:: EXCERPT PROVIDED ::

No. 9 – Canberra Capitals
- Position: Forward
- League: WNBL

Personal information
- Born: 28 October 1989 (age 35)
- Nationality: Australian

Career information
- Playing career: 2005–present

Career history
- ?: Australian Institute of Sport, Sydney Uni Flames

= Molly Lewis (basketball) =

Australian basketball player

Molly Pauline Lewis (born 28 October 1989) is a basketball player from Australia. She has played for the Australian Institute of Sport, Sydney Uni Flames and Canberra Capitals in Australia's WNBL.

==Personal==
Lewis is originally from Tasmania. She is 183 cm tall. She did not play basketball during the 2010/2011 season because she felt like it was an obligation. She has a brother and a sister. While playing for Sydney, she attended the Australian College of Physical Education and studied physical education.

==Basketball==

===Juniors===
Lewis played her junior basketball in Tasmania and New South Wales.

===Australian Institute of Sport===
In 2005, Lewis was playing for the Australian Institute of Sport's WNBL team. She played in a preseason game for the team against the Canberra Capitals. She also played for the team during the 2006/2007 season.

===Sydney Uni Flames===
Lewis played for the Sydney Uni Flames for three seasons. She first joined the team for the 2007/2008 season.

:::
:: AVAILABLE DATA ::

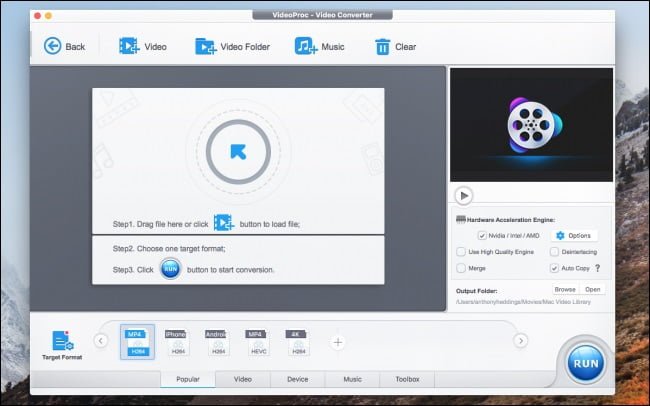Enable Use High Quality Engine checkbox
Viewport: 650px width, 406px height.
coord(461,252)
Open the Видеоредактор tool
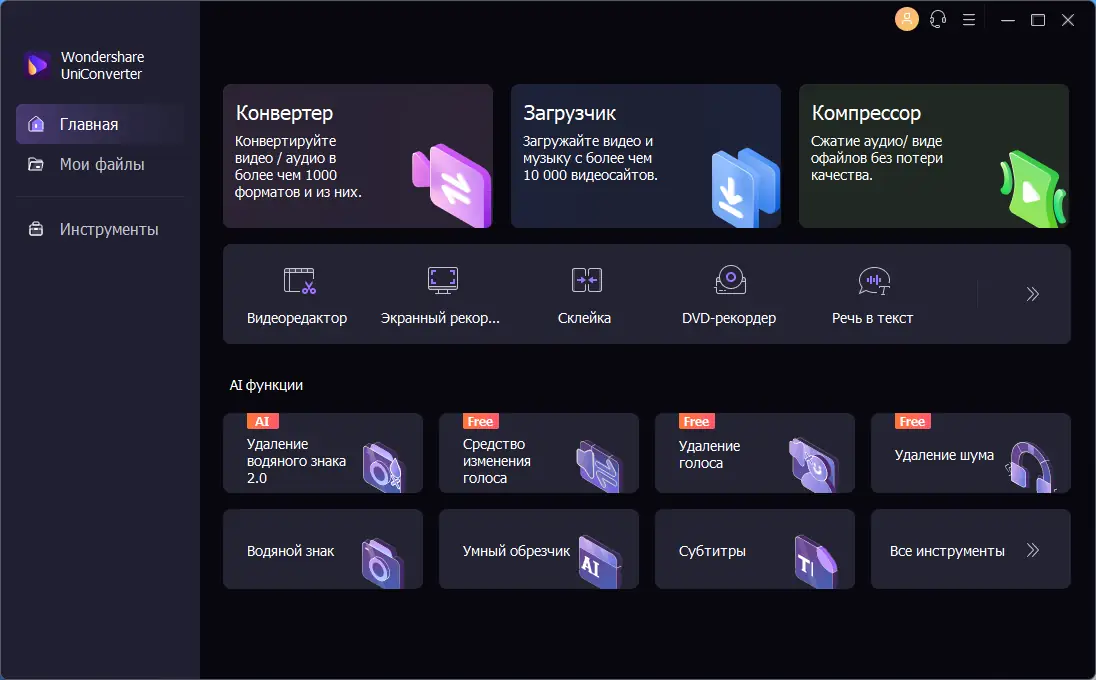Viewport: 1096px width, 680px height. pos(295,293)
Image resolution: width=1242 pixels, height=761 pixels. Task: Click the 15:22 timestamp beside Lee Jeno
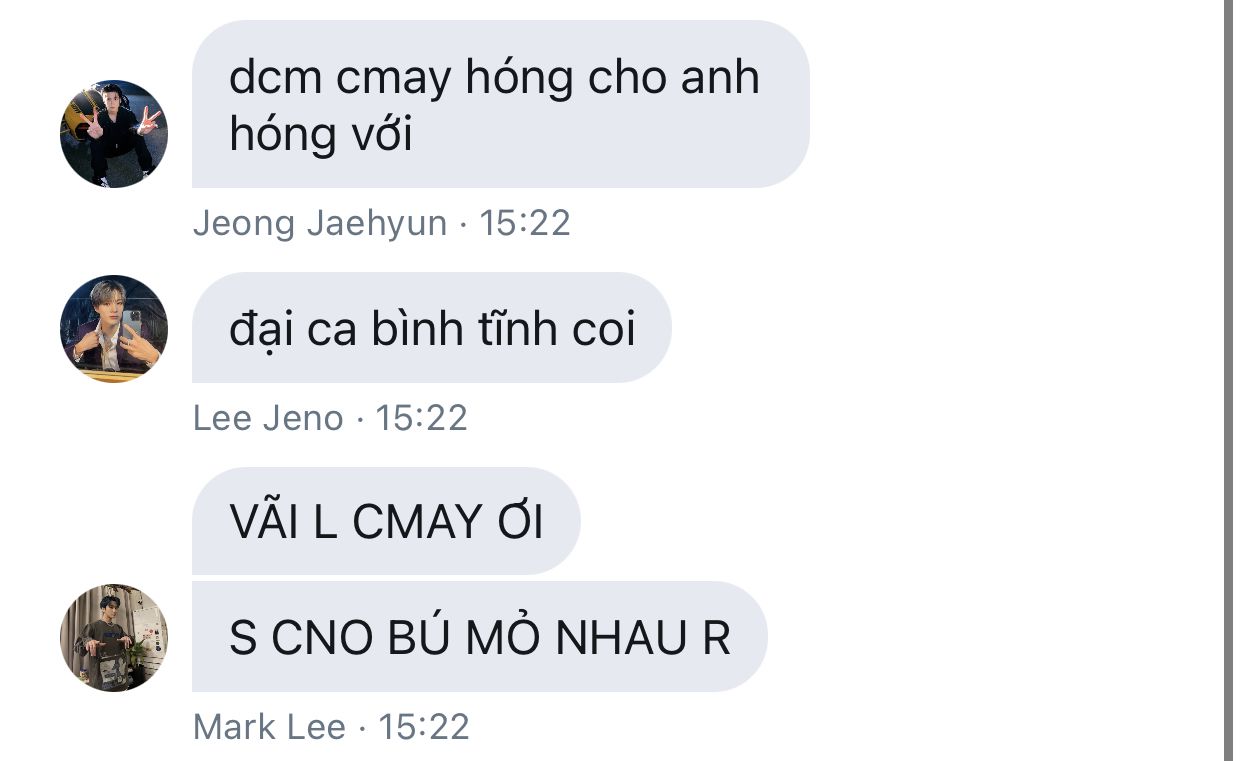point(421,418)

:::

## PARTS OF THE EXERCISE
1) Which teams does the Molly Lewis article say she has played for? List every one.
2) Answer these questions from the Molly Lewis article:
(a) Which state is Lewis originally from?
(b) During which season did she not play basketball?
(c) For which season did she first join the Sydney Uni Flames?
3) Can you extend the Molly Lewis article, starting after its final sentence?
The data plays no part in what comes next.

## TASK RESULTS
1) Australian Institute of Sport, Sydney Uni Flames, Canberra Capitals

2)
(a) Tasmania
(b) 2010/2011
(c) 2007/2008

3)
===Canberra Capitals===
For the Capitals, Lewis wears number 9 and plays forward. She signed a one-year contract with the Capitals to play for them during the 2011/2012 season. She got the contract because Alison Lacey decided to not play basketball for the Capitals during the season. Michelle Cosier's pre-season injury was an opportunity for the Capitals to get a better look at Lewis. She played in a pre-season game against the Sydney Uni Flames that Canberra lost. This was the first real opportunity the team's coaches had to see her play with the team. In an October 2011 game for the Capitals, she scored 11 points against the Rangers. In a December 2011 game against the Bulleen Boomers, she fouled out.

===SEABL===
Lewis played for a Launceston Tornadoes team in the SEABL with Capitals teammate Nicole Hunt in 2011. Carrie Graf saw this as an opportunity for her to grow as a player.

===National team===
Lewis was a member of the Australian junior national team in 2007 and played in the World Championships. She played 17 total games for the junior national team.

===Adelaide Link Lightning===
Lewis currently plays for Adelaide Lightning.

===Coaching===
Lewis was a development coach for the New South Wales Under 16 Women Country team in 2010.